(Directions)
Your answer must consist solely of the lines from the one containing "Where should I" through the last line of the records below, reproduced exactly, with all pictures omitted.

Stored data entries
● ● ● ●
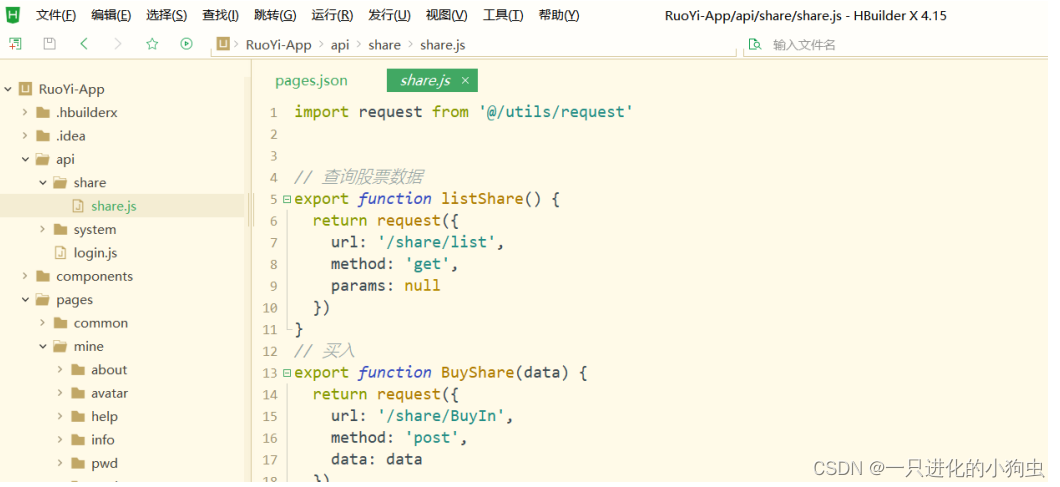Expand the .hbuilderx folder
This screenshot has width=1060, height=487.
(x=25, y=113)
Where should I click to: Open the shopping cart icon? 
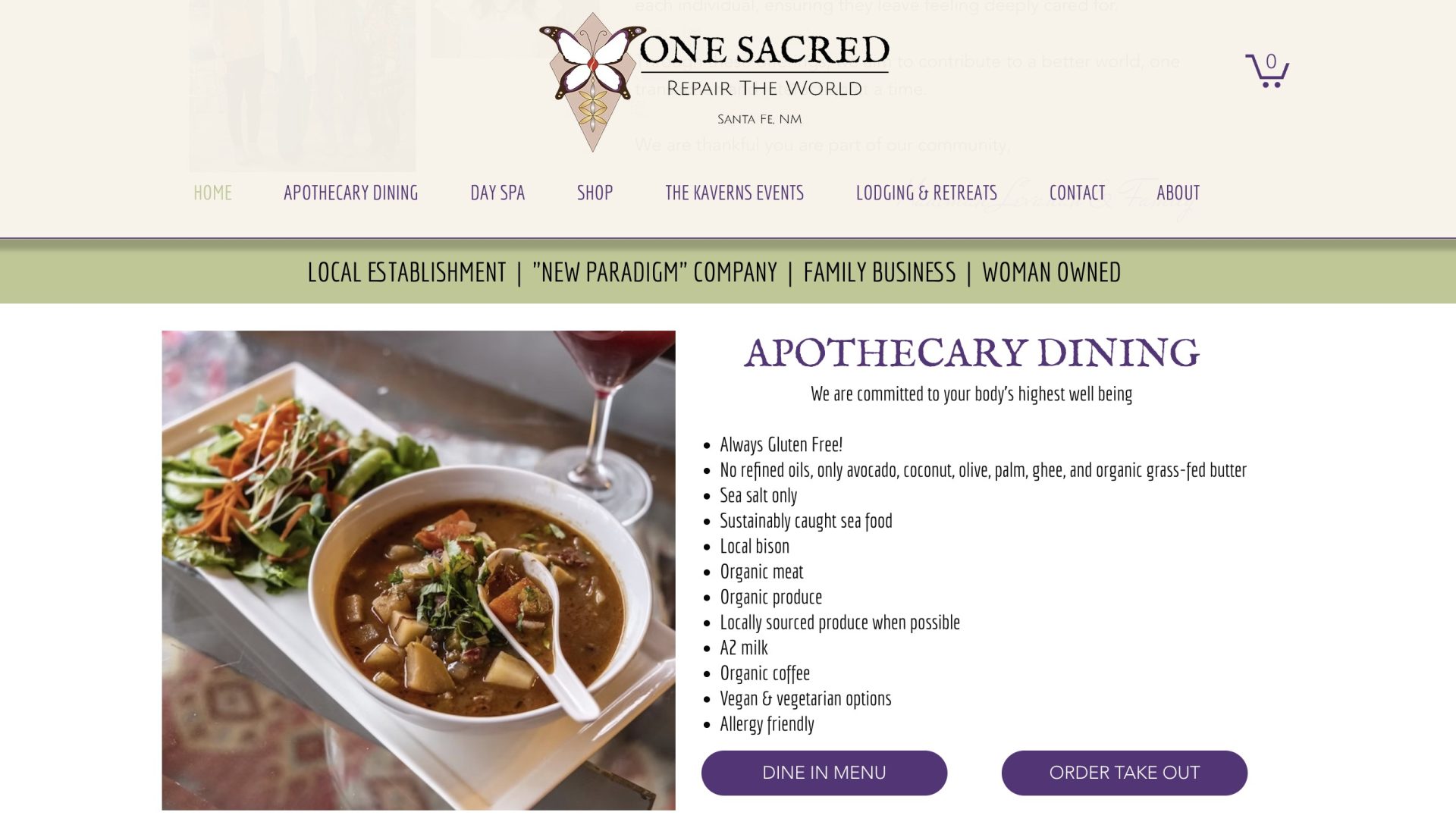[1266, 70]
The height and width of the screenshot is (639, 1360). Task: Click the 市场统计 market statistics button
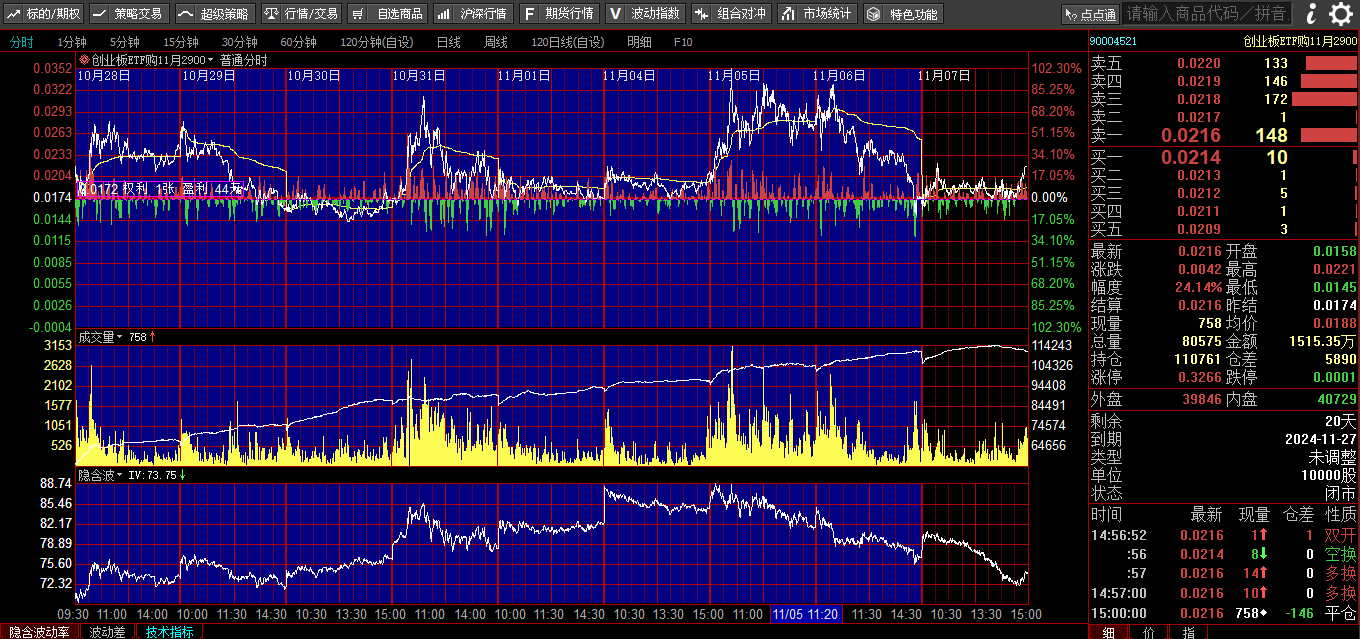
● ● ● ●
(Expected answer)
Where should I click to: Open the shopping cart icon? 
[1266, 70]
The height and width of the screenshot is (639, 1360). Task: Click the 市场统计 market statistics button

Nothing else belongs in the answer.